Han walked away from the scene and returned to the rental unit where he lived. When police located him two days later, after putting out a public call for information, they found him with burns that required treatment in the ICU and “multiple surgeries,” according to the decision.

The phrase

The “profound” impact on Han’s wife was one of the factors the judge considered aggravating in the case, noting that her injury continues to cause her pain and fatigue and interferes with her ability to perform basic tasks. The damage to the home was significant and cost approximately $30,000 to repair.

“The psychological consequences have been long-lasting. She feels safe from Mr. Han only because he is in prison. At the same time, she is frank about her conflicts and acknowledges that she cares for him as her former partner of 30 years and recognizes that he was also injured by the fire,” the judge wrote, summarizing Han’s wife’s victim impact statement.

Other aggravating factors included the fact that Han was out on bail at the time of the fire and was prohibited from being in the house, that the crime involved planning, and that his motive was revenge.

“Mr.
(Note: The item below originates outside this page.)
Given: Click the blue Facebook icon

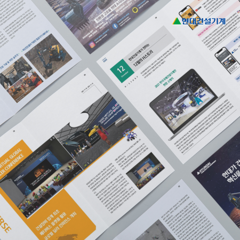Looking at the screenshot, I should pyautogui.click(x=115, y=26).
Han had multiple opportunities to reconsider his intended actions. He was initially confronted verbally and then physically by his daughter. Neither made him stop to reconsider, not even falling down the stairs after a fight over the gas can. with her daughter or the fact that her daughter was doused with gasoline and was at risk of being set on fire,” Prevolos wrote, describing this as the “most aggravating” factor.

Mitigating factors included Han’s guilty plea, the fact that he himself was seriously injured, that he had a mental illness at the time that was a contributing factor, and his lack of a criminal record.

The judge also said Han took “partial responsibility” for his actions.

“While he demonstrates some understanding of the wrongfulness of his actions in March and October 2022, he also made comments suggesting there was some justification as his wife had disposed of her possessions after he had honorably left her both family homes.” . he says the decision, citing an expert report.

In addition to the three-year sentence for arson, Han was sentenced to 14 days on the charge of uttering threats, to be served concurrently. After his release, Han will be on probation for 30 months.